Returns the summary of a Solr documents if it exists, or generate it otherwise. The Solr is retrieved from the FileShare collection using Datafari search, so the security is maintained.

REQUEST

POST https://[datafaridomain]/Datafari/rest/v2.0/ai/summarize

Request body:

{
    "id": "[any_solr_document_id]",
    "lang": "[language_code]"
}

RESPONSE

POST https://[datafaridomain]/Datafari/rest/v2.0/ai/summarize

Response body:

{
    "content": {
        "message": "The document provides detailed financial information and ...[truncated]... & Trade Resources."
    }
    "status":"OK"
}

Parameters

Name	Description	Optional ? (Default value)
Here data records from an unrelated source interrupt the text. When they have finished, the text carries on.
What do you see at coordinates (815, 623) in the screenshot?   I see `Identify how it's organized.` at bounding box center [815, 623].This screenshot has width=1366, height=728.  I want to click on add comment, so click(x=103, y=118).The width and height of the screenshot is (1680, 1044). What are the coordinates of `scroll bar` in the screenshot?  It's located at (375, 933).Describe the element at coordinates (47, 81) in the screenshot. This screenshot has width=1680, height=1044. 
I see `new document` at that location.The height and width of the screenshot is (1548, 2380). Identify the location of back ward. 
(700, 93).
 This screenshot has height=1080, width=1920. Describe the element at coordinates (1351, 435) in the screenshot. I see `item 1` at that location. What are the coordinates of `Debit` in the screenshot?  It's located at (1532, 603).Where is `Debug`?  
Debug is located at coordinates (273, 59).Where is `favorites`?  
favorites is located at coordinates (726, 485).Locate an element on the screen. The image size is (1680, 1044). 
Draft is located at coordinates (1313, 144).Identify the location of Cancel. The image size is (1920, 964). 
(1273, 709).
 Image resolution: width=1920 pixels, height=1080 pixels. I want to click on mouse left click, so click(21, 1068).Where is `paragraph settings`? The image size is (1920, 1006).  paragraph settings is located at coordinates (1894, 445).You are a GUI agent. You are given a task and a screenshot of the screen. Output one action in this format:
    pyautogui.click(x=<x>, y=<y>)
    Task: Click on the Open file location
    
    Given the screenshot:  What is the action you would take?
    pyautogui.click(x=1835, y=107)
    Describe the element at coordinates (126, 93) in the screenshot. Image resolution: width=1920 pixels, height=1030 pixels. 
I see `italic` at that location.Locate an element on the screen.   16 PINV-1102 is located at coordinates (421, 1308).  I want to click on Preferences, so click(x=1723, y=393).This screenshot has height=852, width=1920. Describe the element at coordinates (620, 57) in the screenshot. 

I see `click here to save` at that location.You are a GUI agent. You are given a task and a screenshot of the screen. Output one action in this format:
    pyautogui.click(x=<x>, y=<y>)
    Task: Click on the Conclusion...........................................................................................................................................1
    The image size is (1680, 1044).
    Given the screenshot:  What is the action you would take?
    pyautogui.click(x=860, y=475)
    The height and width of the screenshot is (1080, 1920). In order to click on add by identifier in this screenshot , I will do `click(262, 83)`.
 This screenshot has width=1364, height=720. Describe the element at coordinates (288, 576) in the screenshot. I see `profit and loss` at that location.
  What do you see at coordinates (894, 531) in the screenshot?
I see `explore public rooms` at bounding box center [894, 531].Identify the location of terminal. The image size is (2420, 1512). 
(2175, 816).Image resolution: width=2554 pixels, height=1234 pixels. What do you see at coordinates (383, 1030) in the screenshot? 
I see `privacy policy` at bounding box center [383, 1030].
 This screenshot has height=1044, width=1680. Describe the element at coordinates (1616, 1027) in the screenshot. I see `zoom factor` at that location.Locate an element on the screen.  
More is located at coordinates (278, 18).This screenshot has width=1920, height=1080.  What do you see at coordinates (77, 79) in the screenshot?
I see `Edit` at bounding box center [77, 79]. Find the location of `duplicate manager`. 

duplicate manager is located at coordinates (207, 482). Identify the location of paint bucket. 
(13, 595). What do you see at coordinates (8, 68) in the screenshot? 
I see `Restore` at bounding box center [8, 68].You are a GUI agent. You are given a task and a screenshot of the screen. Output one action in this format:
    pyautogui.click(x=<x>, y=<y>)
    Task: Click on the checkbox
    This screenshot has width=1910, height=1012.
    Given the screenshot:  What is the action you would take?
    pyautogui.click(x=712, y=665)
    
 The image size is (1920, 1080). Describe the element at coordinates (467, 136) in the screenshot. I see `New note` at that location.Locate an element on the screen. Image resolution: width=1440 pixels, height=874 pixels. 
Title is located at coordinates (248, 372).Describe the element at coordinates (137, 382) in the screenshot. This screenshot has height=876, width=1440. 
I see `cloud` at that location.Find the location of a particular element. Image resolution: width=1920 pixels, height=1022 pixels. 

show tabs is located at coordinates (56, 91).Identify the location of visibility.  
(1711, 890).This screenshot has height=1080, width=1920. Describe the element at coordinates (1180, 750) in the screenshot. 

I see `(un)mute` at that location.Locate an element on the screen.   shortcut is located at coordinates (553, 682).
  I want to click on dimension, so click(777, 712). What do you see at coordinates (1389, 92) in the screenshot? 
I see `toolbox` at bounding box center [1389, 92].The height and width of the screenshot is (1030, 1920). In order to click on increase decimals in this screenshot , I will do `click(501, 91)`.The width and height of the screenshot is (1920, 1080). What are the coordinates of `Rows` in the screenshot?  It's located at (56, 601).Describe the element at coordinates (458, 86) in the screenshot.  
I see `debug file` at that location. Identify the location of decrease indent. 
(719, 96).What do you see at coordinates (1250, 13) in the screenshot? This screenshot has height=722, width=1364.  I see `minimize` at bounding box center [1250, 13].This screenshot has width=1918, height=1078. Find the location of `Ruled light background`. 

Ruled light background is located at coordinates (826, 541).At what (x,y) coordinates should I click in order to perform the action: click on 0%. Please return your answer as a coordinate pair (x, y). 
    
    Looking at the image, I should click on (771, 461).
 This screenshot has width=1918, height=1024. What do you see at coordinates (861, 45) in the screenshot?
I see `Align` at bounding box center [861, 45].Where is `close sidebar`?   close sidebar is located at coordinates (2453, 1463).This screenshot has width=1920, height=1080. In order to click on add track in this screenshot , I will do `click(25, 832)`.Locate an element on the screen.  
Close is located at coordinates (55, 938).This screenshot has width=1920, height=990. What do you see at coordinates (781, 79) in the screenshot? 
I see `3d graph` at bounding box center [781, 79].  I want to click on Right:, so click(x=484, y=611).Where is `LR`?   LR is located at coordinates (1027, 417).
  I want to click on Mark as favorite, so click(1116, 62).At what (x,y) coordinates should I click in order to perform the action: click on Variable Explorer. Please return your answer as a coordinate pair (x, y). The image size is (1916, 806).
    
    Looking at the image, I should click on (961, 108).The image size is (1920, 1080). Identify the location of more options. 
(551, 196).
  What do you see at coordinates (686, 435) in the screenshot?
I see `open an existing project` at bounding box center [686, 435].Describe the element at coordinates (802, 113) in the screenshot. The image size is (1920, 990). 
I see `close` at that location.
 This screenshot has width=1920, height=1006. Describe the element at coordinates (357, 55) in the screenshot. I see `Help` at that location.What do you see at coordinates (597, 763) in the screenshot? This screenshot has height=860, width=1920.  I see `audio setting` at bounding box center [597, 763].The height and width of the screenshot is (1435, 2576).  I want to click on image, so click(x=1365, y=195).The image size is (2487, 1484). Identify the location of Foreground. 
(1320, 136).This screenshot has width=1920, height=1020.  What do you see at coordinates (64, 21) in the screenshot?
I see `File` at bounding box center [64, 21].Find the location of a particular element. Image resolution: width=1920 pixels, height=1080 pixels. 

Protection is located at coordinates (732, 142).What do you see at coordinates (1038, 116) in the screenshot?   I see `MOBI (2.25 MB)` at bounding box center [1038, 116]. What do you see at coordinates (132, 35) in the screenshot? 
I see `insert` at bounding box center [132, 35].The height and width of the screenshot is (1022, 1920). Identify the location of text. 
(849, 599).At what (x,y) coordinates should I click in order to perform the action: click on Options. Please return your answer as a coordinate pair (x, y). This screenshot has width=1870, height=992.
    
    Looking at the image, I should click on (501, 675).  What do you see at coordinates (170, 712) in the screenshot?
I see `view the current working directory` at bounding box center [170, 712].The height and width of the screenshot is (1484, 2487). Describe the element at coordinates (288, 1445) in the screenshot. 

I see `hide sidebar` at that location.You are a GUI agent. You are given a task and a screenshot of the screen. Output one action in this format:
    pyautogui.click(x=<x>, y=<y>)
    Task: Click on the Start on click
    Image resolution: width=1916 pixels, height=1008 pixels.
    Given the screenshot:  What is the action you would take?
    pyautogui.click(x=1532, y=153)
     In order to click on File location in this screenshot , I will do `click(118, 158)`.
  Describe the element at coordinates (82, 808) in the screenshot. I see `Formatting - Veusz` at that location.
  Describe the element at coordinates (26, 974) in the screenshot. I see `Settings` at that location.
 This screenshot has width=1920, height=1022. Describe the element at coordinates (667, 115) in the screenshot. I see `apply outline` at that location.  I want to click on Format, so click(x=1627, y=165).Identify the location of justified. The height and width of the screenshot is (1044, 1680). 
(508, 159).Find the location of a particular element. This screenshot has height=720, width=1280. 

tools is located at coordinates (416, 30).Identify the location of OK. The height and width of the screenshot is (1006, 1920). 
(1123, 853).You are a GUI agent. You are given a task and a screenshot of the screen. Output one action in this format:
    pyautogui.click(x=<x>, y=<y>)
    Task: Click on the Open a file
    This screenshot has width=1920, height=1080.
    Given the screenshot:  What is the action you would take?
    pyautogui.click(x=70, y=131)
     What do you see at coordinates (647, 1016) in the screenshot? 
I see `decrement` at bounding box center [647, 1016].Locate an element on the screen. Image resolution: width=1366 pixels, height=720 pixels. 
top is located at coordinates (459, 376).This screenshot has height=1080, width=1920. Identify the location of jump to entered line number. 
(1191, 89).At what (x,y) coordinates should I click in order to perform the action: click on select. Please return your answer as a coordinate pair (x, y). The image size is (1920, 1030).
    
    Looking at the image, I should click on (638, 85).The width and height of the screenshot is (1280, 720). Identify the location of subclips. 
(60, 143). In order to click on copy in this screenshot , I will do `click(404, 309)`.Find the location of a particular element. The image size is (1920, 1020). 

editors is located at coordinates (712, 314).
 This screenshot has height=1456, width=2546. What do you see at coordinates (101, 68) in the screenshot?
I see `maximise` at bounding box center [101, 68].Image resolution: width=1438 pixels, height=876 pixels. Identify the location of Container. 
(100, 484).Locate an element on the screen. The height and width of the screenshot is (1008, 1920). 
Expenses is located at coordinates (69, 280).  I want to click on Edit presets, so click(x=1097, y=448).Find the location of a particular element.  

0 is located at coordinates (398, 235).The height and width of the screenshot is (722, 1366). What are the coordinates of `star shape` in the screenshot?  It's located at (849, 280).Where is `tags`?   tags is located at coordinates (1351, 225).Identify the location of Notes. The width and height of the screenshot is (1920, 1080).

Name	Description	Optional ? (Default value)
id	The Solr ID of the document to summarize.	No
lang	The code of the expected response language. Allowed values are “en”, “fr”, “it”, “pt”, “de”, “es”, and “ru”.	Yes (`en` if user has no preferred language)

Processing details

As most documents are too large to be processed at once by a Large Language Model, the service requires a chunking solution.

Document is retrieved from Solr by its ID, using Datafari search.
The document content is extracted from field exactContent.
The content is chunked into smaller sub-documents. Chunk size (in characters) can be configured in the AdminUI (RAG & AI configuration), or in rag.properties by setting the chunking.chunk.size property.
Each document is sent to a LLM for summarization.
The LLM is sent one more time (if needed) the generate a global summary from its previous responses.

The summary generation can be disabled from the “RAG & AI configuration” AdminUI, or by directly setting ai.summarization.enabled attribute to false in rag.properties.

POST /rag

Processes a RAG (Retrieval Augmented Generation) request. The LLM generates a response to the user query/question, based on retrieved documents.